Grinding Pine Logs To Use As A Container Substrate
Researchers in the Department of Horticulture at Virginia Tech are grinding whole pine logs to create a new container substrate. This new substrate, called WoodGro, is a different approach to container substrate production: This new material can be used as a container substrate rather than mining peat (a non-renewable resource) or using a byproduct of another industry, such as pine bark or coconut coir. Whole debarked loblolly (Pinus taeda) pine logs are chipped, and the chips are further ground to produce a substrate designed to meet specific substrate requirements (porosity, water-holding capacity, etc.) for a wide variety of plant genera and plant sizes at an affordable cost (See Figure 1, top right).
Pine chips produced for the paper industry or for fuel can be purchased for $5-$6 per cu.yd.

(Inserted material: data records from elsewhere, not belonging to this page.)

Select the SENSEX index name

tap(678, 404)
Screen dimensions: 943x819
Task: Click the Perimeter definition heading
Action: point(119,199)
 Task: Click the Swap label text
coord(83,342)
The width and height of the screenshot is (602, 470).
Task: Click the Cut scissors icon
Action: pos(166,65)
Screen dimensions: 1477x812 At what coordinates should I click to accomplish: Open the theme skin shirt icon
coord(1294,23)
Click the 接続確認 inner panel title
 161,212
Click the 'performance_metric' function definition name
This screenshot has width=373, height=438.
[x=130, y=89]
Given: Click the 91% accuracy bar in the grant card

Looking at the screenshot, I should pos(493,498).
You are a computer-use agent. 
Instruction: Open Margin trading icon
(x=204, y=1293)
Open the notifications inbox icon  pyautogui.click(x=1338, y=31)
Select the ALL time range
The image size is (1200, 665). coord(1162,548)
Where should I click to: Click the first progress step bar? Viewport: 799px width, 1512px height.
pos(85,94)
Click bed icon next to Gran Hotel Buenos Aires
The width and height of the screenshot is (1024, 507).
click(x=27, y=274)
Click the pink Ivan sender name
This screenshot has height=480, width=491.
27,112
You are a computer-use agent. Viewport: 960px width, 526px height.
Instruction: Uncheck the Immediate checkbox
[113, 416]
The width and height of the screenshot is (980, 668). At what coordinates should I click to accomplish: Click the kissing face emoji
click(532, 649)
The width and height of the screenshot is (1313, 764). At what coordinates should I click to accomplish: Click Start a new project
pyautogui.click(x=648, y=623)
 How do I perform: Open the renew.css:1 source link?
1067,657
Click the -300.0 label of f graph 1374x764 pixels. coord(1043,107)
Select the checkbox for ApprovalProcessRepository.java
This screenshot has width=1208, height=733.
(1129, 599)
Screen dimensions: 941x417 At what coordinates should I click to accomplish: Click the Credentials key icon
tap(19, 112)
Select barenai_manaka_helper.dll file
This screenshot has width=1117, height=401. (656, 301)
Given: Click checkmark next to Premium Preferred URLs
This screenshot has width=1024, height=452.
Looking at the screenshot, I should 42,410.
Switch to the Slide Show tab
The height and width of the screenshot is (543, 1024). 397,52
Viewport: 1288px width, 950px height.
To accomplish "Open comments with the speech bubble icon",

After adding the costs of grinding and fertilizer additions, one could conceivably produce a substrate for less than $15 per cu.yd. compared to $40 or more for traditional peat-lite substrates.
Another advantage of this substrate material is it can be produced in close proximity to growers, where acceptable tree species are available. This is a cost advantage compared to peat moss, which incurs shipping costs from Canada or point-of-substrate manufacturing. Since the substrate is ground to the correct particle size to provide the desired aeration and water-holding capacity, there is no cost associated with adding aggregates, such as perlite and vermiculate. We have shown that substrate air space decreases and water-holding capacity increases as pine chips are ground more finely (See Figure 2, bottom right).
For comparison purposes, the air space (16.8 percent) and water-holding capacity (68.4 percent) of a commonly used commercial peat-lite substrate are designated with an “x” on Figure 2. Therefore, irrigation requirements for WoodGro during production can be similar to commercial substrates if the pine chips are ground appropriately. A range of greenhouse crops have been produced successfully with this substrate, including chrysanthemum, poinsettia, geranium, as well as seven genera of annuals and seven genera of herbaceous perennials.
In most studies, additional fertilizer is required for WoodGro compared to a commercial peat-lite substrate. Figure 3, page 36, shows the effect of fertilizer rate on growth of poinsettia ‘Prestige’. At the lower fertilizer rates, growth is higher with peat-lite substrate, but at the higher rates, there is no difference in growth. A typical growth response to increasing fertilizer additions is shown in Figure 4, page 36, for chrysanthemum ‘Baton Rouge’. We have concluded that it takes about 100 ppm more nitrogen from a 20-10-20 soluble fertilizer to produce comparable plants in WoodGro compared to the commercial peat-lite substrate. This was also the case for poinsettia.
Incremental additions of peat moss to WoodGro have been shown to improve growth Á of marigold, especially at lower fertilizer rates (See Figure 5, right). This is likely because peat increases the retention of nutrients available for plant uptake and growth, whereas at the higher rates of fertilizer, nutrient retention is not as relevant. Additions of peat may also reduce the effect of toxins in newly harvested trees. Root growth is also equal and often better in this substrate compared to root growth in peat-lite or pine bark.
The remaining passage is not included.